今回のラグビーワールドカップで一躍、全国区になったのが日本代表の副キャプテン・五郎丸歩(ごろうまる・あゆむ)。
端正な顔立ちに正確無比なプレースキック。キック前の両手を組んだ独特のルーティンも話題となったが、この「五郎丸」という、なんともレアな名字も注目に拍車をかけているのは間違いない。
なんでも昨年、ラグビー・トップリーグの試合を観戦された天皇、皇后両陛下も、同席した当時の日本ラグビー協会会長の森喜朗氏に「それ(五郎丸)は本名ですか?」と尋ねるほど関心を持たれたとか。
ところが、『全国名字大辞典』の著者・森岡浩氏によると、この「五郎丸」という名字、実はそこまで珍しい名字ではないのだという。
「日本の名字の総数は十数万といわれていますが、ランク1位の佐藤を筆頭に5千位以内であれば普通の名字、1万位以下(約200世帯弱)でようやく珍しい名字といえます。それでいうと『五郎丸』は、8600位あたりで全国に250世帯前後、約1千人いると思われるので、さほど珍しい名字ではないんです」
マジですか! 人生で五郎丸さんに会ったことなんてないぞ? ちなみに、森岡氏によれば“普通”とされる5千位前後の名字は「甲賀(こうが)」「大路(おおじ)」「北風(きたかぜ)」、“珍しい”とされる1万位前後の名字は「上運天(かみうんてん)」「日下田(ひげた)」「小美野(おみの)」なのだとか。
それにしても五郎丸。名字なのか名前なのか紛らわしい。
「名字の『丸』は、九州北部では新田(しんでん)という意味で、五郎丸は福岡を中心に北九州から広島県あたりまでに多く存在します。他にも太郎丸、次郎丸、二郎丸、三郎丸、四郎丸、六郎丸、七郎丸、九郎丸が実在しますが、なぜか一番多いのが五郎丸なんです。残念ながら、八郎丸と十郎丸は確認できていません」(森岡氏)
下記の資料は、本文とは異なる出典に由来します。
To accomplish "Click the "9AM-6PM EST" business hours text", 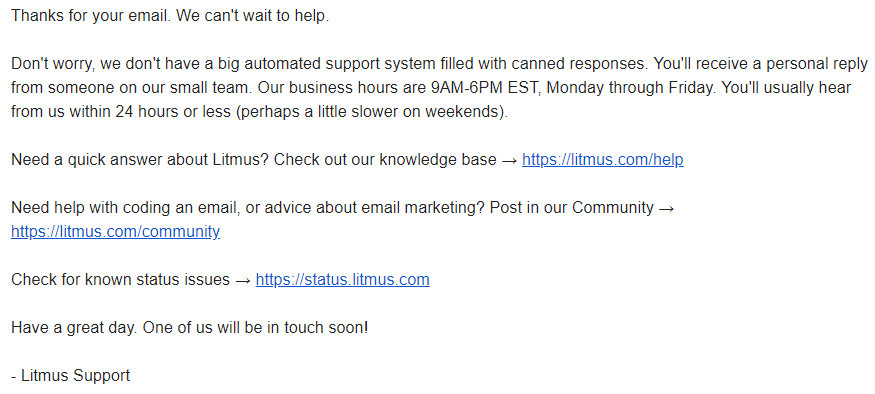I will coord(491,88).
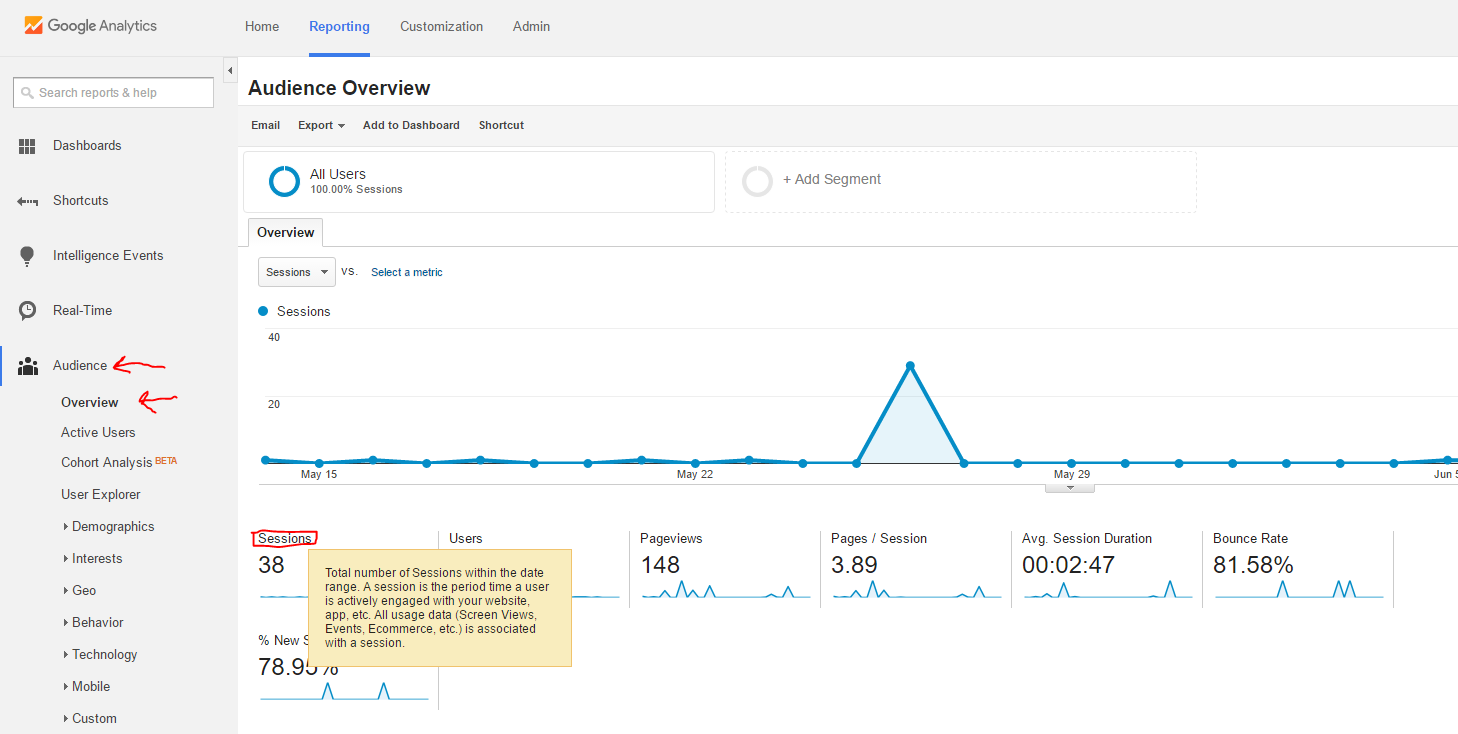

「○○丸」とつく名字では他に、田中丸、船津丸、源五郎丸などの名字がいるとのこと。そーいえば昔、豊丸ってAV女優がいたけど、元気してるかなー。彼女も田んぼが関係してたのかなー…。
ところで森岡先生、日本一珍しい名字ってなんですか?
「1世帯ひとりの名字が最下位となりますが、どの名字がそうかはわかりません。というのも毎日、多くの方が亡くなり、生まれてくるからです。ちなみに、ネットに書かれている“珍しい名”の大半は実在しないのでご注意を」
今回、本誌は五郎丸さんに話を聞くことはできなかったが、代わりに貝通丸(かいつうまる)さん(38歳・男性)とのコンタクトに成功。話を聞いた。
「両親は佐賀県出身ですが、日本に何世帯あるとかはわかりません。小学生の時のあだ名は『カイジュウ』でした。得したこと? 合コンとか初対面の人に興味を持ってもらえることですかね。自己紹介する時、いいツカミにはなります(笑)。
逆に、学生時代に担任の先生が読めなかったり、既製のはんこは絶対売ってなかったり不便なことも多いです。病院で呼ばれると一瞬、『おまえ、フザケてんの?』みたいな空気になるから気まずいですね(苦笑)。ちなみに、『ファミレスの順番待ちリストに名前を書く時、店員が読めないから必ず偽名を使う』とかは、珍しい名字あるあるです」(貝通丸氏)
珍しい名字の人って、苦労も多いんですね。普通の名字でよかったかもですよ、全国約200万人の佐藤さん!